HTML DOM for mIRC ( $dom )
Written by PennyBreed @ irc.nuphrax.com on #botdev
This set of aliases will allow you to retrieve, query and traverse HTML DOM
using an InternetExplorer instance. The calls support nesting, example:
$dom($dom($dom_open(http://foo.bar),xpaths,link),str,type)
This was my primary goal with my $xml script, before I realized it would not accept
malformed HTML, but finished it anyway. These scripts basically simplify the $com calls
and provide a quick way to clean them up, using /dom_free and /dom_freeall
Instead of loading the page in IE, I THINK you can com into ms's DOM handler, and specify a page or local file instead of requiring IE to download and parse the page. Will report back if I find what I'm looking for. Also, mmmm coms!
Found what I was looking for: msxml2.DOMDocument.6.0, After creating the com, you can load xml/html locally instead of requiring the use of IE to download the file.
If you want to download a page, then traverse the DOM, you can use msxml2.xmlhttp or similar to get the page, then use msxml2.DOMDocument to parse what's downloaded.
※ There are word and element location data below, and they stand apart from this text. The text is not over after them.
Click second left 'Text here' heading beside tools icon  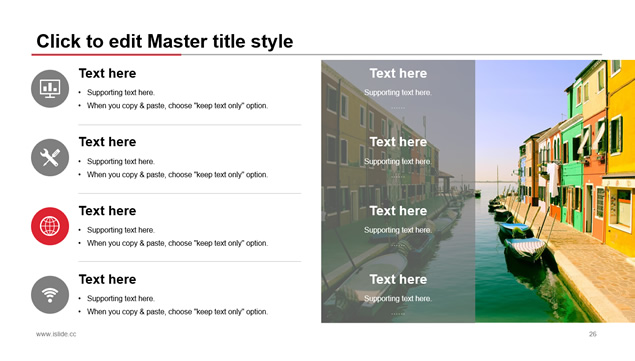click(x=107, y=142)
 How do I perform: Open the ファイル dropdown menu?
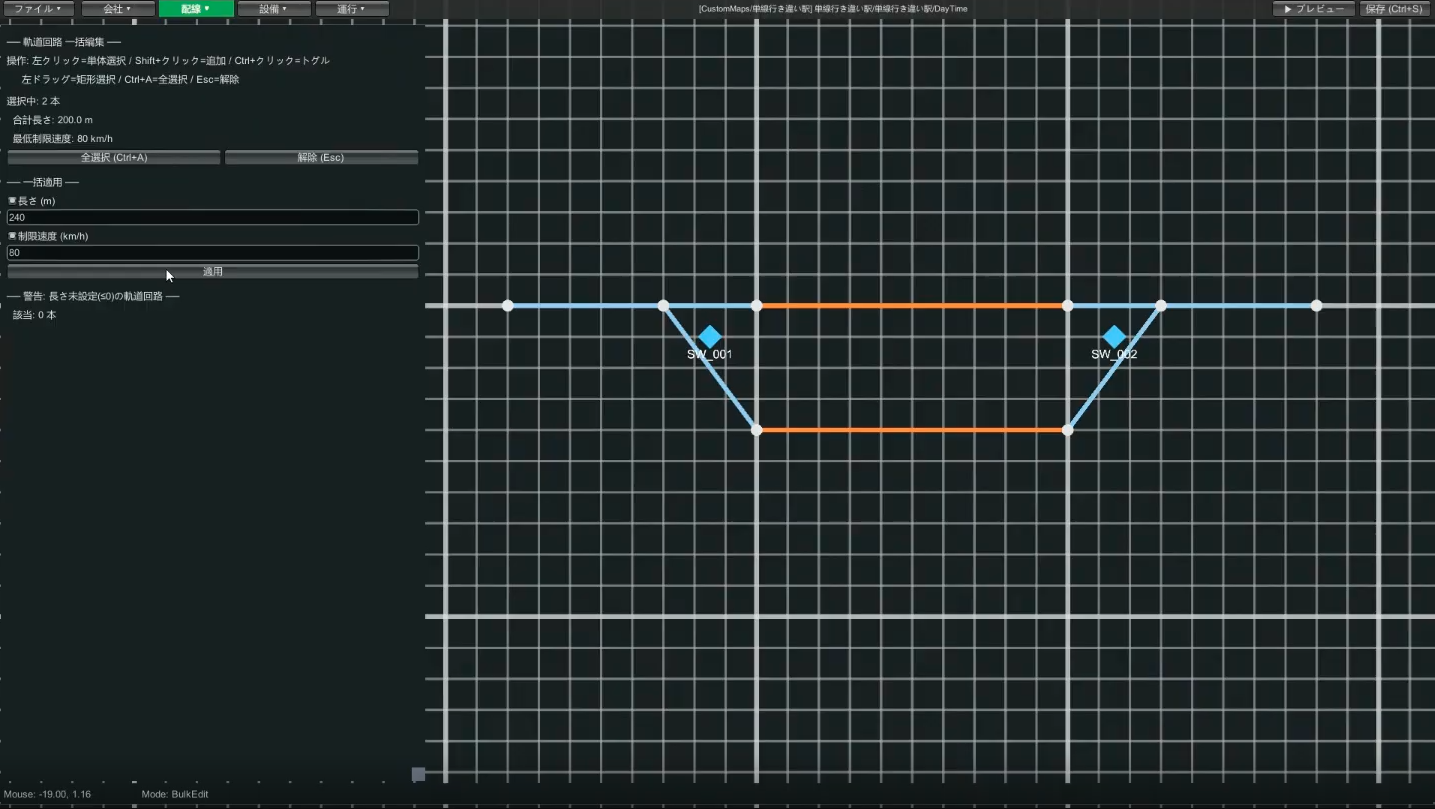[x=37, y=9]
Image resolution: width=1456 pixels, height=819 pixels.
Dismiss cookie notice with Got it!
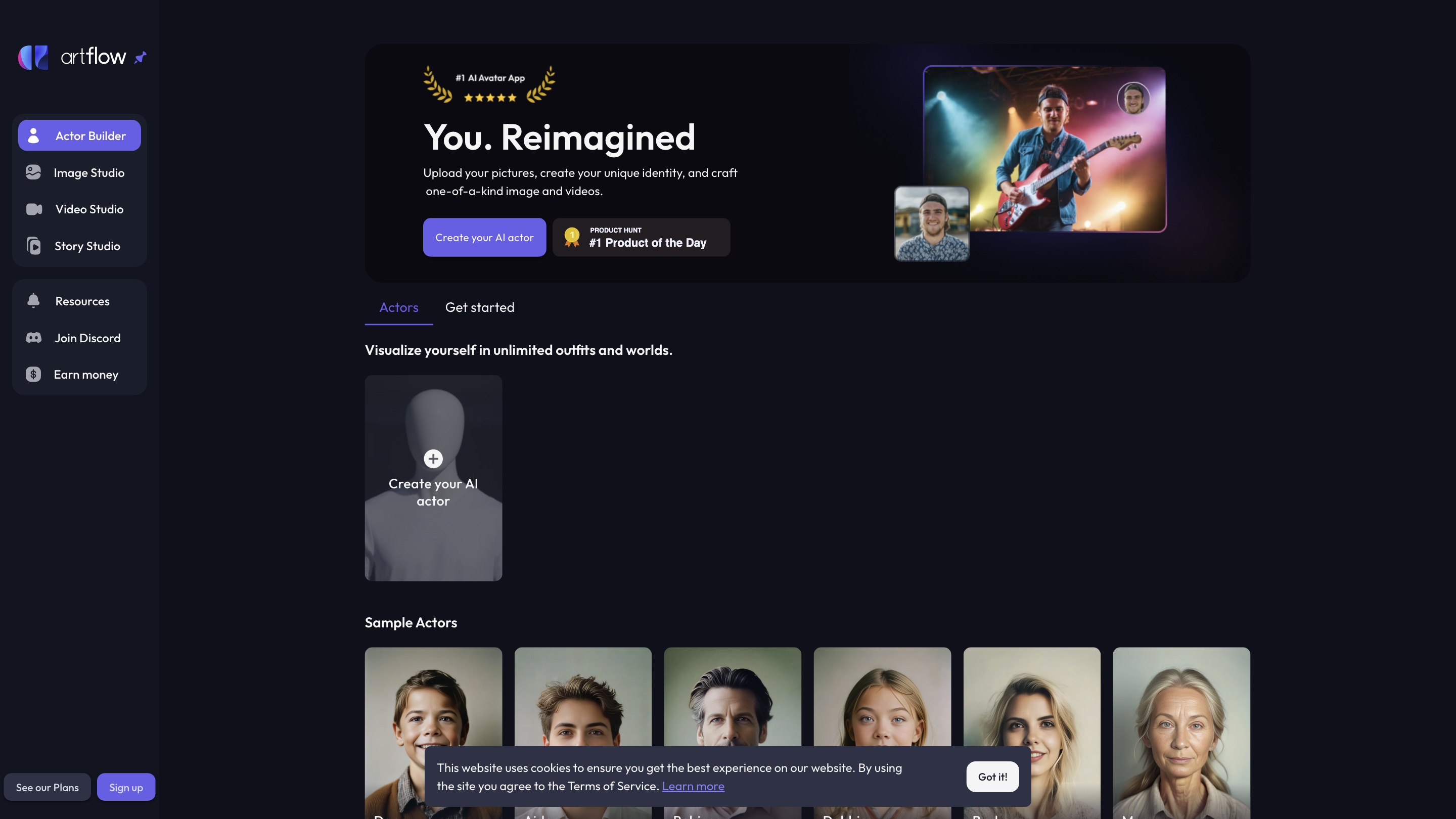(x=992, y=777)
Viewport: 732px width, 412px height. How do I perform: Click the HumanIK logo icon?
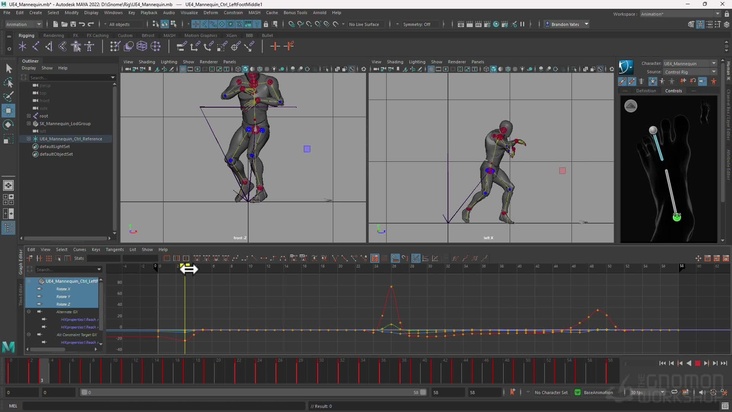pyautogui.click(x=628, y=68)
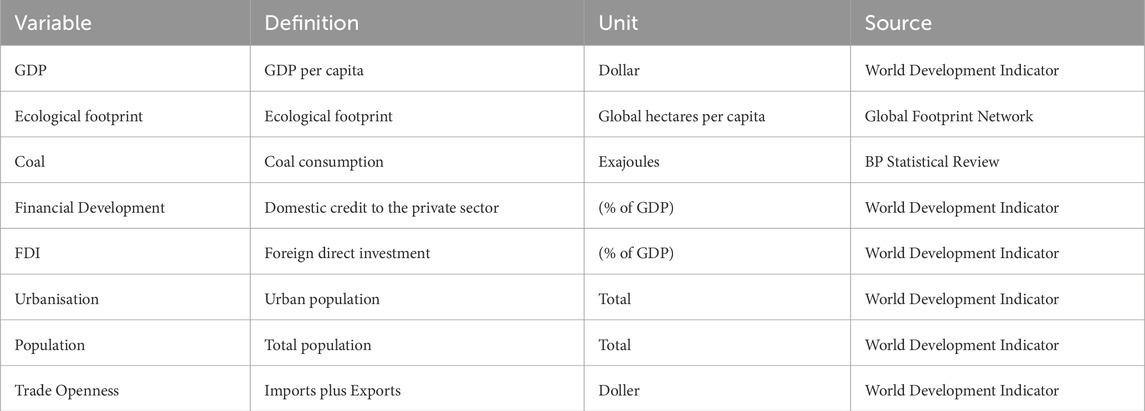Select the Coal variable cell

(x=125, y=162)
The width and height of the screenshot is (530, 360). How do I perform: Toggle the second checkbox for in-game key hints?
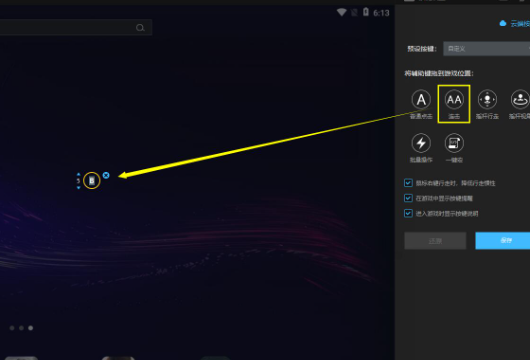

It should be quite a bit faster than using InternetExplorer.Application to download and parse the page/file into a usable DOM
msxml2.DOMDocument Object Reference: http://msdn.microsoft.com/en-us/library/ms766487(v=vs.85).aspx
msxml.xmlhttp Object Reference: http://msdn.microsoft.com/en-us/library/ms759148(v=vs.85).aspx
Soo, after a bit of researching and some hit and miss coding, I think I have something of interest. Instead of using DOMDocument, have you tried htmlfile. It allows for malformed html and xml, while still giving the ability to load a file locally.
I haven't researched too much into to see if it can get and process a remote file + javascript, but here's a simple test alias as an example:
; /domLoad ComName random HTML Code
alias domLoad {
comopen $1 htmlfile
var %page = $1 $+ page
if ($comerr) {
echo -a :: comerr on open
}
elseif (!$com($1,open,1)) || $comerr) {
echo -a :: comerr when opening htmlfile
}
elseif (!$com($1,write,1,bstr, $2-) || $comerr) {
echo -a :: comerr when writing htmlfile
}
elseif (!$com($1,close,1) || $comerr) {
echo -a :: comerr when closing htmlfile
}
/*
This is just for testing purposes.
From here you could start using getElement*By*()
methods or similar
*/
elseif (!$com($1, body, 2, dispatch* %page) || $comerr) {
echo -a :: comerr when retriving body
}
elseif (!$com(%page, innerHTML, 2) || $comerr) {
echo -a :: comerr when retriving innerHTML of body
}
else {
echo -a :: $com(%page).result
}
:error
reseterror
comclose $1
comclose %page
}
--
I'd like to apologize if I've come off as being smug or snobbish while commenting (attitudes don't get transferred with text), my intentions were to be insightful and give feedback, not to be egotistical or arrogant.
These don't accept malformed HTML, and always throw parsing errors. I actually started out using these, before I recognized that. I saved the old code and made it strictly for XML, but have not posted it yet. I've not really been doing any msl. Furthermore, loading them in IE allows you to wait until the page is loaded, and access information filled by javascript or other means.